Se ne stava lì incastrato, impolverato e scarico, miracolosamente intatto.
Il nostro vecchio tablet s’è riacceso nel tempo di una cena, riconsegnandoci un pezzo di memoria familiare.
Un lampo sullo schermo ed ecco la piccola, quando lo era davvero, la esse strisciante e i boccoli chiari.
La mezzana con l’apparecchio ai denti e la frangetta, la stupidera e i selfie.
Il primogenito coi capelli a scodella, la voce da Paperino, gli abbracci alle sorelle, le coccole con la mamma.
Il gatto un batuffolino tenero e puccioso, non il felino di Satana dei giorni nostri.
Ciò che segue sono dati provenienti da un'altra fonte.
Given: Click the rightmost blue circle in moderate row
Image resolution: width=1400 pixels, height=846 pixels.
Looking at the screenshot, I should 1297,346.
Io con meno rughe, meno chili, i capelli sempre rossi, il sorriso tirato di chi, anche davanti a tanta bellezza, fatica a essere felice.
Uno alla volta, chi per terra e chi sul divano, abbiamo osservato quei noi stessi lontani nel tempo, riconoscendo crescite miracolose e impietosi invecchiamenti.
Ci siamo ritrovati nello stesso ricordo, tutti con una versione diversa.
Ho guardato quei tre piccoli sullo schermo e i tre grandi che mi sedevano accanto, con una consapevolezza nuova.
Che di strada se n’è fatta tanta, anche quando non ce ne siamo accorti e pensavamo d’esser fermi.
Che se la nostalgia è il desiderio di tornare, un desiderio inappagato, allora no, non sono nostalgica.
Ho la consapevolezza di essere passata attraverso fatiche grandi, alle quali per fortuna non ero preparata. Lo avessi saputo, dubito che avrei accettato.
Che i ricordi, un po’ come i dolori del parto, si edulcorano in fretta, ma va bene così.
Che di ricordi ne costruiamo ogni giorno un po’ di più, e so che domani, a differenza di oggi, riderò con tenerezza dei disastri dei miei tre adolescenti.
Che recuperare un ricordo è come infilare la mano nel cappotto dello scorso anno e trovarci un venti euro arrotolato: felicità.